FROM THE BASSOON EDITOR'S DESK


It was very interesting for me to observe at Edinburgh, while performing as a member of the North American French Bassoon Quartet, the high respect and esteem that the French players had for Jerry Corey. It was Jerry, always an innovator, who had almost singlehandedly resurrected and championed that cause of the French bassoon when, after Raymond Allard's retirement from the principal bassoon position in the Boston Symphony in the early 1950's, the instrument had all but become extinct in North America. Today there are more and more players in America, and I proudly count myself among them, who have been smitten by the haunting siren sound of "la bassoon Francais" and have taken up its call. With this issue of the Double Reed I would like to begin a regular column to popularize its cause even more.

I have a dream. I would like to see a professorship of French bassoon established in the United States in the next decade. I would ultimately foresee a future where all bassoonists would learn both systems. I feel that there is enough general bassoon "carryover" from one to the other so that one person, particularly if he begins at an early age could be able to become a significant artist on both. For you German players who have never tried to wrestle with a Buffet, I implore you to "give it a try." Sure, it initially seems difficult, but have you so easily forgotten the early days of your struggle with the German system? Besides, there are some nice tradeoffs -- things that finger so easily on the French system that are so hard on the German and vice versa. I find neither technically superior -- they are both difficult!! (But isn't that also a blessing?) The real difference is in the quality, the timbre, the sound. And again I cannot choose between them -- between the even smoothness of the German sound and the trumpet-like clarity and roundness of the French sound. I serve both mistresses, and I love them both. So c'mon, German players, c'mon French players too! Double your pleasure!!

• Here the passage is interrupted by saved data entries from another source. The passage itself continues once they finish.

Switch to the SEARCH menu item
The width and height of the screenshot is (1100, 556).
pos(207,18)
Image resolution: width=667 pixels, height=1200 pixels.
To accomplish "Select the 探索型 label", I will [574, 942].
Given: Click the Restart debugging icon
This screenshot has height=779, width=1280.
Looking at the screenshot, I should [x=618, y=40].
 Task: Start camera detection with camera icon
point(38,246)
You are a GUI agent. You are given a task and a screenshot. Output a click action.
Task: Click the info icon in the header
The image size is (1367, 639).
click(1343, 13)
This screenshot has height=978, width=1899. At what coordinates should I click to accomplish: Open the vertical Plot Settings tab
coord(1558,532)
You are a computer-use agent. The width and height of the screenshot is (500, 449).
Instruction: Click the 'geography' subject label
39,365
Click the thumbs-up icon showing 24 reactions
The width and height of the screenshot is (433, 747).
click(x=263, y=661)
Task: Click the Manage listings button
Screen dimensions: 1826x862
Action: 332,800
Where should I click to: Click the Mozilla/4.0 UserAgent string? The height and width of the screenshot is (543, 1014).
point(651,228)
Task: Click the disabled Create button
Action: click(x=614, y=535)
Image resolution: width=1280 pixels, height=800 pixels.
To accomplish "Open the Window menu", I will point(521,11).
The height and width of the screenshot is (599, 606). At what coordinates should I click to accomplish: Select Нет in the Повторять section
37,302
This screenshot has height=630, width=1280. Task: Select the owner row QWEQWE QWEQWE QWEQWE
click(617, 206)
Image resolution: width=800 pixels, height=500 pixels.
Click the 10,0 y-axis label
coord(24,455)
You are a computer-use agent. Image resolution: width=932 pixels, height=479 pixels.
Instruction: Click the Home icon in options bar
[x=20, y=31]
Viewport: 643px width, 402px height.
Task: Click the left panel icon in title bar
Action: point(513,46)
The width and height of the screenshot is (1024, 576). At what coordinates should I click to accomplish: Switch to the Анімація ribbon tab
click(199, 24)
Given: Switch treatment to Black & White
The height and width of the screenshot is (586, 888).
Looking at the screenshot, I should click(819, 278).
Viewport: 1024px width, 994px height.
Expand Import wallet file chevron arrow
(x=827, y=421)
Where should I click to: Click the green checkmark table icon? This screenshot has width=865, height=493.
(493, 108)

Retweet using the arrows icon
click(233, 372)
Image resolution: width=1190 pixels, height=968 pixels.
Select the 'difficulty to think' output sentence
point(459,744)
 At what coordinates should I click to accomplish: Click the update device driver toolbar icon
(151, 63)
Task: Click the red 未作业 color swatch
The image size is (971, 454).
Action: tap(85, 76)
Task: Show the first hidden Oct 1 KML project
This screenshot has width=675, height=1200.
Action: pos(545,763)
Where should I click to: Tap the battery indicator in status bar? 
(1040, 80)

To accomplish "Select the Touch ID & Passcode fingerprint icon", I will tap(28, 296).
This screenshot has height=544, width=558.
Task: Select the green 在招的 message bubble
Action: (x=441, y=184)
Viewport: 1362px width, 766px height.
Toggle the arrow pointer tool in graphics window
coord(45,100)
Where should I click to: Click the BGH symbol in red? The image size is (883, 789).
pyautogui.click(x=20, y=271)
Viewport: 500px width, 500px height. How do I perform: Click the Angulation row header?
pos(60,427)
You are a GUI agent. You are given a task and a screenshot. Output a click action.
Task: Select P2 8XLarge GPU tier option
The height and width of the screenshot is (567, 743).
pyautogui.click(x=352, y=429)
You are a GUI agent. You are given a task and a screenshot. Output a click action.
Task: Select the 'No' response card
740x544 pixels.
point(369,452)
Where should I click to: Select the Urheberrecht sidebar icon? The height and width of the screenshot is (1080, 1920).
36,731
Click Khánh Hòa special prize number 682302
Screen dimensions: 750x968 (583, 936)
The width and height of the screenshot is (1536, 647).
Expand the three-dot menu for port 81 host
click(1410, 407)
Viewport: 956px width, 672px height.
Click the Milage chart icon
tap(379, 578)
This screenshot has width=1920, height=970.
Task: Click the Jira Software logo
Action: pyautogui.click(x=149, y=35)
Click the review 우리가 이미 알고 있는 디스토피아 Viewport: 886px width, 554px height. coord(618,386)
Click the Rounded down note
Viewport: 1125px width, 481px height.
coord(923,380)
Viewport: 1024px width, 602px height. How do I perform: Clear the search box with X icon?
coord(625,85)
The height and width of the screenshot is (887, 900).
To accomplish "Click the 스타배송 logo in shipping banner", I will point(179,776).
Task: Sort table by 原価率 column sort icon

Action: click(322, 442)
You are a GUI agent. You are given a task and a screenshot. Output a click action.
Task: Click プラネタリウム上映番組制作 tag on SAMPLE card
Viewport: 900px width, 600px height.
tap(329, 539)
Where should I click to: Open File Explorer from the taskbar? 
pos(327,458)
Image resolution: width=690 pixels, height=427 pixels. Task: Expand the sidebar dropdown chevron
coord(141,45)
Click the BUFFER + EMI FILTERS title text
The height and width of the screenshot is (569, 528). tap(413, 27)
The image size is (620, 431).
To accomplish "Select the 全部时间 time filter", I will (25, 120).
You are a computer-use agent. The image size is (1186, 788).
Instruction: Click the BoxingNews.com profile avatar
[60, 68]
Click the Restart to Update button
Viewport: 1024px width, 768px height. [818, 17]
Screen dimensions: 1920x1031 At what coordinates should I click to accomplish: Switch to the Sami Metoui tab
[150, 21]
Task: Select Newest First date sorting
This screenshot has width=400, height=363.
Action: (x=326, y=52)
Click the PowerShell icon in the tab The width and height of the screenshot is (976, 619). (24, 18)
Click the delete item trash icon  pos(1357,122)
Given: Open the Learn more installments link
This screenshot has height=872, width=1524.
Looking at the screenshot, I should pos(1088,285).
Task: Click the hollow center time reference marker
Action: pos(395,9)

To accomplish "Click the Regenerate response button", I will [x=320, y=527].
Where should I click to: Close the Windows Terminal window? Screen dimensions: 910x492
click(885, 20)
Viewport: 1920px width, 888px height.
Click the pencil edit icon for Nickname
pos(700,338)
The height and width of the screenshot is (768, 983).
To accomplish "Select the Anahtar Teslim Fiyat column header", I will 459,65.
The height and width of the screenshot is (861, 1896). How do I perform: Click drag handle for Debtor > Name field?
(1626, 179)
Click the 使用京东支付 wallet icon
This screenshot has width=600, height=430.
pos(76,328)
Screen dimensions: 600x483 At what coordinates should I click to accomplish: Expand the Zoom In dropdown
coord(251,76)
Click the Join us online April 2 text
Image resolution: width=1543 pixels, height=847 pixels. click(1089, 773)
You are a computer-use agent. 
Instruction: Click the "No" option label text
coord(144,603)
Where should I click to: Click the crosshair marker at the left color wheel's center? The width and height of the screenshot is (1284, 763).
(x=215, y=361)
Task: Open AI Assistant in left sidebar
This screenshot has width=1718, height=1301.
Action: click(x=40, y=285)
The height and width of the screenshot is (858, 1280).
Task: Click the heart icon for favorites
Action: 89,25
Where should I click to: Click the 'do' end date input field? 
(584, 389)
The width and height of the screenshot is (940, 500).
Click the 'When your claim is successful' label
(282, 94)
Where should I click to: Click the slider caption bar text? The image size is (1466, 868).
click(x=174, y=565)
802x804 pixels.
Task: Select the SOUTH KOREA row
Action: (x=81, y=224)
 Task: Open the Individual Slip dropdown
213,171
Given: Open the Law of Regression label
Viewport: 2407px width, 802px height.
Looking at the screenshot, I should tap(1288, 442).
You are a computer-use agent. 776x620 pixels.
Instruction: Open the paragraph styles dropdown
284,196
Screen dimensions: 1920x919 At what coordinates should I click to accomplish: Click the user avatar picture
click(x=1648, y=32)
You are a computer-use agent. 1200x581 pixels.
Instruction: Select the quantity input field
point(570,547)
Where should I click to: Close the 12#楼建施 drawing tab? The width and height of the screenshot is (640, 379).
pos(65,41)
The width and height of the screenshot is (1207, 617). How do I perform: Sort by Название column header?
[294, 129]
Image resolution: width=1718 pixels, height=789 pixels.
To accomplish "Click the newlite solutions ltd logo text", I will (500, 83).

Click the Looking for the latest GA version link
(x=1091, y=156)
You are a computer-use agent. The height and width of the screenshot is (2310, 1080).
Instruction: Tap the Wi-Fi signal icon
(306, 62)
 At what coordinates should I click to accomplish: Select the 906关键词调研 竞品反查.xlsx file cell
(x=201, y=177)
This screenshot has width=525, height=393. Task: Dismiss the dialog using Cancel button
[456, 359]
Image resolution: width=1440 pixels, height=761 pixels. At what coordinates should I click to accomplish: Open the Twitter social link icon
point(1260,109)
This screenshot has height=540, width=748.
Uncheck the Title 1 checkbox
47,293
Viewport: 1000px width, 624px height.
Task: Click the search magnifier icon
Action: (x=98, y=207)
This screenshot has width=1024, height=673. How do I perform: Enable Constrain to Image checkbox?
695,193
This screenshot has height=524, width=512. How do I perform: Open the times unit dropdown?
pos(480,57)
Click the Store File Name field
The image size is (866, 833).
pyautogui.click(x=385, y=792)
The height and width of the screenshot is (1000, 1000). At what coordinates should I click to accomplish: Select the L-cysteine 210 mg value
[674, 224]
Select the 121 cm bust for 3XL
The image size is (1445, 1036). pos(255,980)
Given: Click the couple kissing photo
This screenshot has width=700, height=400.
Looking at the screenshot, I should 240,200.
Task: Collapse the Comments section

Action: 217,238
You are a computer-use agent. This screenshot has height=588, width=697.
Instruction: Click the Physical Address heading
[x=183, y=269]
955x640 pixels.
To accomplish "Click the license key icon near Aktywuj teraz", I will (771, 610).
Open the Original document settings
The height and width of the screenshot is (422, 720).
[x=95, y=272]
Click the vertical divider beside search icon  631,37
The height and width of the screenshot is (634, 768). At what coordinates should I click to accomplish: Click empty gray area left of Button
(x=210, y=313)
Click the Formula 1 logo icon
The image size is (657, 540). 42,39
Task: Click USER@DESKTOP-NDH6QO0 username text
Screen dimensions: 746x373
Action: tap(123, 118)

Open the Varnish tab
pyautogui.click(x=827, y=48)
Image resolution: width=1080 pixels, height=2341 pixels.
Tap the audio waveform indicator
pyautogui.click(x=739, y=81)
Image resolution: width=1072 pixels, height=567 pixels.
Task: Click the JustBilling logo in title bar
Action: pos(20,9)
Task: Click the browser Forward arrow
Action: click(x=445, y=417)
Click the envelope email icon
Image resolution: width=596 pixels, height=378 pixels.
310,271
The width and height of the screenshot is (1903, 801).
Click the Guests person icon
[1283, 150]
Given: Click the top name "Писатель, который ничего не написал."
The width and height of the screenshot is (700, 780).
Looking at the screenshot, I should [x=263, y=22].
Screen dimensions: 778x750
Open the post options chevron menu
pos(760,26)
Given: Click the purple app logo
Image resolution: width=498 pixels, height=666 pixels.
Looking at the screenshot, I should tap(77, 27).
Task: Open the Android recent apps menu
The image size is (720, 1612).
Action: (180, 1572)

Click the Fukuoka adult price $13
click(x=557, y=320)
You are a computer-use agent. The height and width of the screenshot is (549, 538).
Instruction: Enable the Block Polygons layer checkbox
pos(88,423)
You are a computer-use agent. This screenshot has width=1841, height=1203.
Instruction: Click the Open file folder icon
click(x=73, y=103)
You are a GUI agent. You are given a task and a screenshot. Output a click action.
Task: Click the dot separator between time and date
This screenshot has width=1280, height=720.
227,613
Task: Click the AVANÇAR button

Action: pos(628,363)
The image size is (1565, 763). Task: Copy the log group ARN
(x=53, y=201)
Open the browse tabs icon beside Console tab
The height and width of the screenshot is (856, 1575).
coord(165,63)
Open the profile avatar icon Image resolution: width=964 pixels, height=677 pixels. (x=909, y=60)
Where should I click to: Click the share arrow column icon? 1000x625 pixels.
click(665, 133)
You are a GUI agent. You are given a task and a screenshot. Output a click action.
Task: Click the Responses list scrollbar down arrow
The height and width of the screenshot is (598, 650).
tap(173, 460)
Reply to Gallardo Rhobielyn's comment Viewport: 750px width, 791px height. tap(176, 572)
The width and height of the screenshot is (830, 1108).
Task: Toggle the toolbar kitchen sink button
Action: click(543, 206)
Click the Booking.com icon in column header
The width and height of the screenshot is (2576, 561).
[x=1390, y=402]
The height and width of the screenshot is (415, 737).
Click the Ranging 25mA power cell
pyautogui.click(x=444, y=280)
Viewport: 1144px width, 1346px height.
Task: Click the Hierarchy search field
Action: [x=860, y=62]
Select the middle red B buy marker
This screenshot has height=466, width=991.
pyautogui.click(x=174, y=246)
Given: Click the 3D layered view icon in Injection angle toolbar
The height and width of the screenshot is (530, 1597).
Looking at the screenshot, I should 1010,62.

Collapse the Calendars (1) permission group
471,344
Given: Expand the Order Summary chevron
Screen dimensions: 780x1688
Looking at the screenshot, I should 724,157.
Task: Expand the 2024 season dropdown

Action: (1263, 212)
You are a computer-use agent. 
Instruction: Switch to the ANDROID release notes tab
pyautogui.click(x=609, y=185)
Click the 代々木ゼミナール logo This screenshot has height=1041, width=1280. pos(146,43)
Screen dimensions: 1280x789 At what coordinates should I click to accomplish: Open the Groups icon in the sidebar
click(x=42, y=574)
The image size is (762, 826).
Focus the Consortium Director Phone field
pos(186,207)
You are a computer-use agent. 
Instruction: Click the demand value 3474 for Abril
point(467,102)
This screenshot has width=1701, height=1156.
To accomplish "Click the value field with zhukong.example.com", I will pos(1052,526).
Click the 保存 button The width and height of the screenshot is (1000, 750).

For you North American players who might be interested but don't know where to begin, here is incomplete list of persons known to me who are presently experimenting or who have performed on the French bassoon in North America at sometime in the past ten years:

Gerald Corey
411 Carpenter Way #13
Ottawa, Ont. K1K 4C9
(Again, he needs no introduction!)

Charles Holdeman
1613 N. Jackson St.
Wilmington, Del. 19806
(Chuck is probably the only American player who has given up the German system to play exclusively on the French. He also sells excellent reeds for the French system.)

Kim Laskowski
2015 Gerritsen Avenue
Brooklyn, NY 11229
(Kim, like Chuck and Gerry, has studied with Allard, but is the only one to have actually taken the bassoon course at the Paris Conservatoire under him. She plays like a dream and I believe is finding enough work on the Buffet in New York that she hasn't had to go back to the Heckel. Incidentally, she is a Juilliard graduate on German bassoon!)

Lawrence Ibish
5430 Netherland Avenue
Bronx, NY 10471
(Many of you probably read Larry's article "St. Louis Woman" in the last Double Reed, dealing with the French bassoon.)

Ralph Burge
1315 So. Pollard St.
Arlington, VA 22204
(Ralph has been playing Buffet since Allard's first performance for the IDRS in Toronto in 1976.)

Scott Vigder
10382 Mississippi Avenue
Los Angeles, CA 90025
(Scott is a new convert but very capable and enthusiastic.)

Dr. Art Norris
2404 N. 41 st Street
Milwaukee, Wl 53210
(Art was one of the first elected officers in the early IDRS days, and way back in about 1967 or 68 went to England and studied Buffet with Cecil James. He also gave me a beautiful Triébert-Cousenon bassoon and got me started on the French system many years ago. I don't know if he's still at the above address or not.)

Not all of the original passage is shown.